McKenna has been the Mosquito park manager for 11 years. She and Gilliland advocate for management to control vegetation instead of complete eradication of the greenery. They cite the need to strike a balance between the interests of bass anglers and the others who play on the weedy waters.

My Bassmaster article reported: “As the vegetation thrived and spread seven or eight years ago, officials started receiving complaints from walleye fishermen, boaters and swimmers. They tried using a harvester around the launches, marina and swim beach.”

Harvesting proved to be ineffective, so officials put their heads together to find another way to manage the plants.

“In ’22, we worked with the U.S. Army Corps of Engineers, Ohio EPA, Cleveland Metroparks, Ohio divisions of Wildlife, Parks and Watercraft, and the Warren Water Department, and came up with a management plan,” McKenna said in the Bassmaster article.

The plan involves treating select patches of hydrilla with fluridone pellets, McKenna said. As the fluridone dissolves in the water, it removes the hydrilla plant’s chlorophyll, which is essential for the photosynthesis that sustains plant growth.

“We fishermen hope whatever measures are taken to control vegetation, whether native or invasive, rather than deciding to eliminate them, we get all of the stakeholders together-bass anglers, walleye, crappie, water skiers, boaters, whoever lives around the lake-and come up with a plan to manage rather than eradicate plant species,” Gilliland said in the article. “Invasive species can be a real problem, even to bass anglers. There can be too much of a good thing. When invasive species come into a body of water, for a period of time they do a good thing. Then as the percentage of cover increases, they can provide too much cover, and forage can hide too effectively.”

Hysteria, meanwhile, is echoing from pro-grass anglers and the anti-grassers who wish to kill off the invasive plants. Recent TV news coverage of Trumbull County Commissioner Denny Malloy’s “eradicate” comments have heightened concerns about the future of Mosquito Lake’s growing largemouth bass population. Anglers fear officials will go too far in fighting the hydrilla, poison the environment and wipe out the recent gains in Mosquito’s bass fishing.

My personal experience on Mosquito Lake extends back to 1977. I’ve fished there for walleyes, crappies and largemouth bass. In my opinion, Mosquito has never been healthier than it is today. The base of forage fish — shad, perch and bluegill primarily — is rock solid. Predator fish are obviously eating very well. I have no doubt today’s outstanding bass fishing is because of the healthy weed beds.

As long as a balanced percentage of Mosquito Lake’s 7,000 surface acres support aquatic vegetation, the future there looks bright. Catches already this spring point to another outstanding year of fishing and I believe Mosquito’s management is thinking productively.

“Mosquito is an amazing fishery and we want to keep it that way,” McKenna said.

RAW DATA ::
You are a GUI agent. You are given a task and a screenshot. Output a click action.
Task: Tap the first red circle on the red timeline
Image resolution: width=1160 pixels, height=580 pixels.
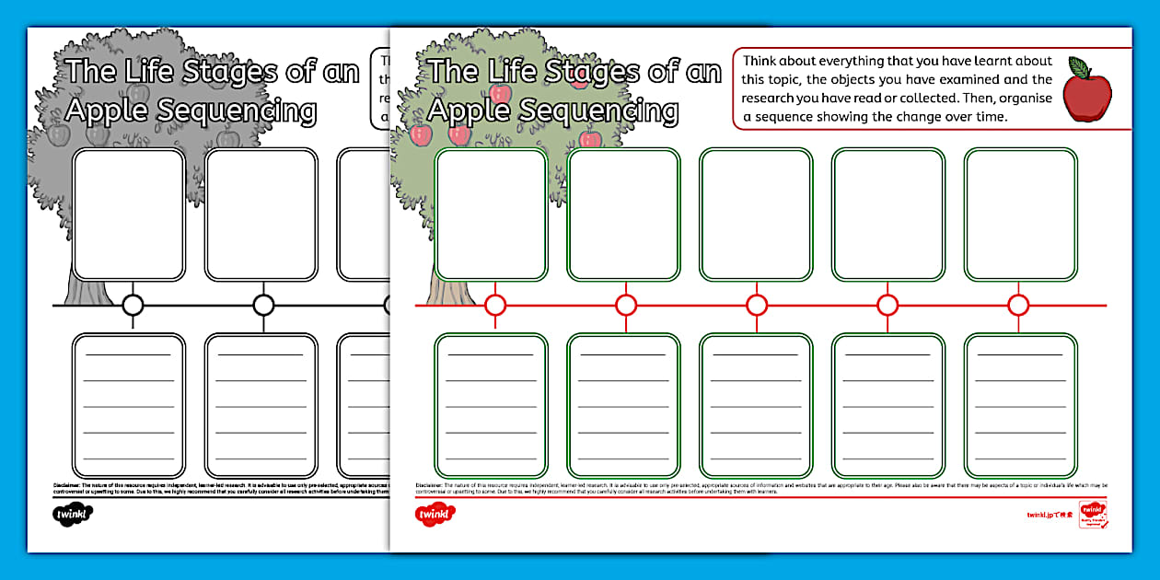tap(496, 305)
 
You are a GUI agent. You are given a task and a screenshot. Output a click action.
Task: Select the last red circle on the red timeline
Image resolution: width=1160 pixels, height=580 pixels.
tap(1018, 305)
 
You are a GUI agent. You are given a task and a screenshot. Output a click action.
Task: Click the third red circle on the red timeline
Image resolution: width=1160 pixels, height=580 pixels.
tap(757, 305)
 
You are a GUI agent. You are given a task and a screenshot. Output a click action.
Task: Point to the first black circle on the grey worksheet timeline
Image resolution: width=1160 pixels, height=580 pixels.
tap(133, 305)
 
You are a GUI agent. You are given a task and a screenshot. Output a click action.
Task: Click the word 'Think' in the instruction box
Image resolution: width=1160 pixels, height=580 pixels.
tap(762, 62)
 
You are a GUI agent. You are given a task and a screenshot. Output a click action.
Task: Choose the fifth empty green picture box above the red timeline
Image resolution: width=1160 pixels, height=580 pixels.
tap(1020, 215)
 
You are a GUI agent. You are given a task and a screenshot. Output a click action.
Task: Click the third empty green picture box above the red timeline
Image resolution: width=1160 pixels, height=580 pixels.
tap(757, 215)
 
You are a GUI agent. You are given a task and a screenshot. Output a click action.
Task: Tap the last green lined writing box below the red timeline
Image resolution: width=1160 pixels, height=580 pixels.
tap(1020, 405)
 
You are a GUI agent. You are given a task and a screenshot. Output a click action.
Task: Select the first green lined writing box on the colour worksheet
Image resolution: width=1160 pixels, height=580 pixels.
tap(491, 405)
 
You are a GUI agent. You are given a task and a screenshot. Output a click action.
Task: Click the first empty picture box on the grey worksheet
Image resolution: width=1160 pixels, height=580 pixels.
tap(129, 215)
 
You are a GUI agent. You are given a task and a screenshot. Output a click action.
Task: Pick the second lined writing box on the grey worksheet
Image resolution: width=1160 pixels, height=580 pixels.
tap(261, 405)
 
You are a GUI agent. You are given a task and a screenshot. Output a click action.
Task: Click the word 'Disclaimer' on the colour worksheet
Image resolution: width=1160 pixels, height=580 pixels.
tap(429, 484)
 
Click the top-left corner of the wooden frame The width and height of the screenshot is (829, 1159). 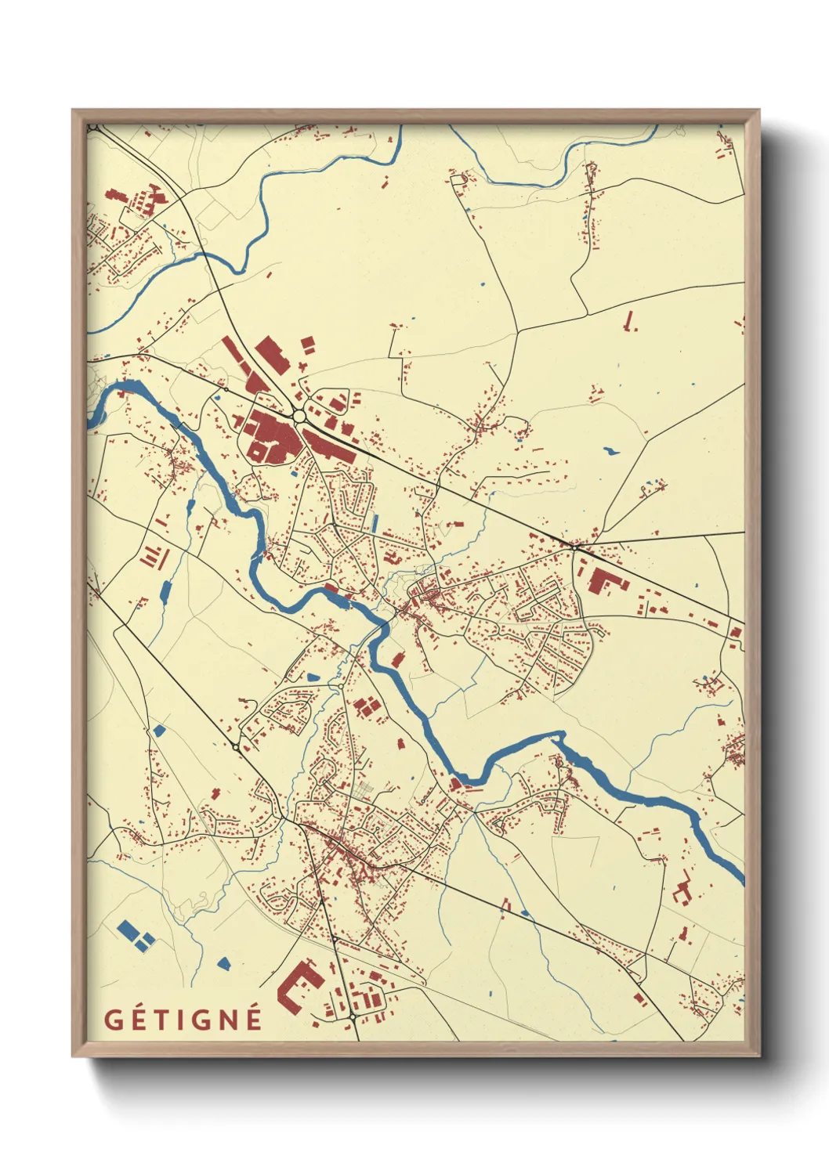click(x=73, y=110)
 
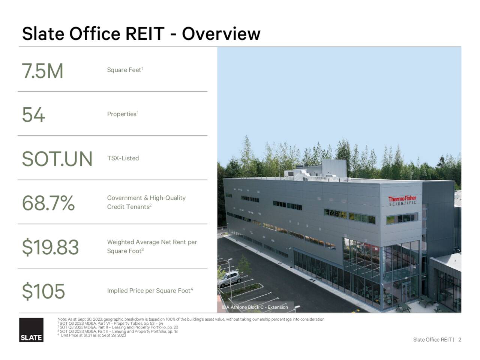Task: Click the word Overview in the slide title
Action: tap(221, 34)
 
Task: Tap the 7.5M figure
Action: tap(42, 71)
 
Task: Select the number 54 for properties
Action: tap(33, 115)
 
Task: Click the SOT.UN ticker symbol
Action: tap(57, 159)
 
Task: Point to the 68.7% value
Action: tap(48, 203)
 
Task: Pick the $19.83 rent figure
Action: tap(50, 247)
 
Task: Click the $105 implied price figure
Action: tap(44, 291)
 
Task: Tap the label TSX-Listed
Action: tap(123, 158)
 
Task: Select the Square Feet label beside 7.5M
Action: tap(124, 70)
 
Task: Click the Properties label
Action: tap(122, 114)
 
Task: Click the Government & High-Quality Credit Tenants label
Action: tap(146, 202)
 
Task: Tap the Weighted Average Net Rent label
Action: tap(152, 246)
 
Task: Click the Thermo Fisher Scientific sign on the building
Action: tap(402, 200)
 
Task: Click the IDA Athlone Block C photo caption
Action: tap(255, 307)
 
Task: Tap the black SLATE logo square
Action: tap(31, 330)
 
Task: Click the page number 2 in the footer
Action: tap(460, 340)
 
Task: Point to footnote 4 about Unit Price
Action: tap(92, 335)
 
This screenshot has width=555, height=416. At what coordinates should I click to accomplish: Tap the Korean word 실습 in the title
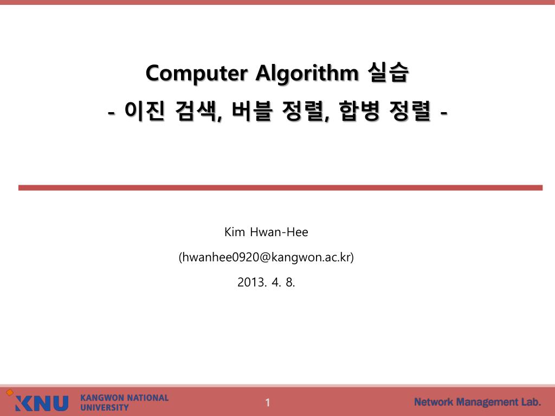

WRITTEN EXERCISE ::
Repeat the part of the Mosquito Lake article from "The plan involves" up to and including "sustains plant growth.".

ANSWER TO THE EXERCISE ::
The plan involves treating select patches of hydrilla with fluridone pellets, McKenna said. As the fluridone dissolves in the water, it removes the hydrilla plant’s chlorophyll, which is essential for the photosynthesis that sustains plant growth.